You guys might want to test your firewalls.
I just installed DivX from the links provided and it wiped out the entire rule list in my Kerio 2.1.5 firewall.
I'm going off line to re-establish a saved drive image.
This is the first time since I bought this computer 13 months ago.
I'm treating DivX as a malicious application.
Here's a screen shot of my rule list:


----------



## Stoner (Oct 26, 2002)

I just did a reboot and the rule sets came back.
However, I don't feel confident over what happened and am re imaging anyway.

Jack.


----------



## ~Candy~ (Jan 27, 2001)

What's a firewall? 




































 I just use the one built into Windows (using Vista on this system) --- so far, so good.


----------



## Stoner (Oct 26, 2002)

I'm Back 



Windows has a fire wall?
I thought that was just there to intimidate ...............mostly the user


----------



## aarhus2004 (Jan 10, 2004)

Hello,

Site Advisor has this to say. *Here*.

*Too bad but Windows Millennium isn't on the list* :down: 

Ben.


----------



## JohnWill (Oct 19, 2002)

I downloaded this, got the email, but never got a chance to put it into the application. I fire up the converter, and it just starts working. I don't see anyplace to stick the serial number.


----------



## Stoner (Oct 26, 2002)

I've got the serial number and now no application to put it in


----------



## dr911 (Sep 21, 2005)

I *won't* down-load this program......because i *don't* any "tool bar" on my browsers !!

Is there an "option" to *not* install a tool bar ??


----------



## hewee (Oct 26, 2001)

Says....
Note: During installation you will be given the option to add the Yahoo!® Toolbar to your download for one-click access to DivX sites and Stage6 videos as well as protection against spyware and pop-ups.

I clicked on the Mac link in the top right here. http://www.divx.com/dff/index.php?version=win and you go here http://www.divx.com/dff/index.php?version=mac where you can put the email address in to get the serial number and I did and I got the email.
But is the serial number good on just the mac version or both mac and windows.
I got 98SE so can not do like they say and install it and then get the serial number.

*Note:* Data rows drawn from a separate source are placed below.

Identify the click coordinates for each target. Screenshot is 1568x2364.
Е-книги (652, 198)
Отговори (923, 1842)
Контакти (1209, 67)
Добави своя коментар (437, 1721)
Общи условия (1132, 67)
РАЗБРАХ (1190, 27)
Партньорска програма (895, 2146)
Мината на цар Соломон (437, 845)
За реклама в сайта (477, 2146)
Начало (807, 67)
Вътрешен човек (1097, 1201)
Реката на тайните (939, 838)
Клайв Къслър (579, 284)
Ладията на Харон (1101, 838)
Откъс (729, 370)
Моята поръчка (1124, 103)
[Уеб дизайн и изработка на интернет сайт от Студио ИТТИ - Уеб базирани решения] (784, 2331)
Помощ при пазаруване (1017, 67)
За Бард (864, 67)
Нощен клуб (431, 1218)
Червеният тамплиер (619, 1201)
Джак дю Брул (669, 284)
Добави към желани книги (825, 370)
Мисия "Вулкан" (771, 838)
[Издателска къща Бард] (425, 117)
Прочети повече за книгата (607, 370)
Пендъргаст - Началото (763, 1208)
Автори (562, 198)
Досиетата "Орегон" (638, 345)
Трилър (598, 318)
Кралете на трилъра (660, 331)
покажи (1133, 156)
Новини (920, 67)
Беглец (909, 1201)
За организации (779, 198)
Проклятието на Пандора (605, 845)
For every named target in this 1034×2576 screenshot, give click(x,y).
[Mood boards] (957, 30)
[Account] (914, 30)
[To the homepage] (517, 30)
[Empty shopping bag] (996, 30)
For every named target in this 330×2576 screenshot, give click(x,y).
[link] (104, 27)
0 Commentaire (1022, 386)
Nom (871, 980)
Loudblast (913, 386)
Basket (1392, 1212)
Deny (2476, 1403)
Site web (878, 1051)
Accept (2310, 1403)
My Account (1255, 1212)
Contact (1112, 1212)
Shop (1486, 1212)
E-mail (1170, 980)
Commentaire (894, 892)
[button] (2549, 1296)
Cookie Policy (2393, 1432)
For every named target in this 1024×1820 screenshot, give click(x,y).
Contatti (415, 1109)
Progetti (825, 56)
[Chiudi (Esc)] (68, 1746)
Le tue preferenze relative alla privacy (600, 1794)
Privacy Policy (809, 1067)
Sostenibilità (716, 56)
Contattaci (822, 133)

Ok looking again I guess that it is only for the Mac.
http://www.divx.com/dff/index.php?version=mac&mac_page_2=1
Your see it says...
hank you. You should receive an email within minutes with your DivX Pro for Mac serial number.

How can I get the same type of page to put the email in for windows?


----------



## Stoner (Oct 26, 2002)

dr911 said:


> I *won't* down-load this program......because i *don't* any "tool bar" on my browsers !!
> 
> Is there an "option" to *not* install a tool bar ??


I did get a choice to opt out of that tool bar during installation.


----------



## JohnWill (Oct 19, 2002)

Yep, I just unchecked the toolbar installation. I have NO toolbars installed, and they won't ever be installed here.


----------



## ~Candy~ (Jan 27, 2001)

There is a box that says INPUT serial number John, did you find it? 

I don't do toolbars either  Hate those darned things.


----------



## JohnWill (Oct 19, 2002)

There was never a box that asked for a serial number.

I can't even find an "about" screen.


----------



## WhitPhil (Oct 4, 2000)

Start > Programs > Divx > Divx Converter > Register Products


----------



## JohnWill (Oct 19, 2002)

WhitPhil said:


> Start > Programs > Divx > Divx Converter > Register Products


That files in the face of what they tell you to do with the registration email! 


> To activate, open the DivX Converter from the desktop, click the "Enter Serial Number" button and enter the number above.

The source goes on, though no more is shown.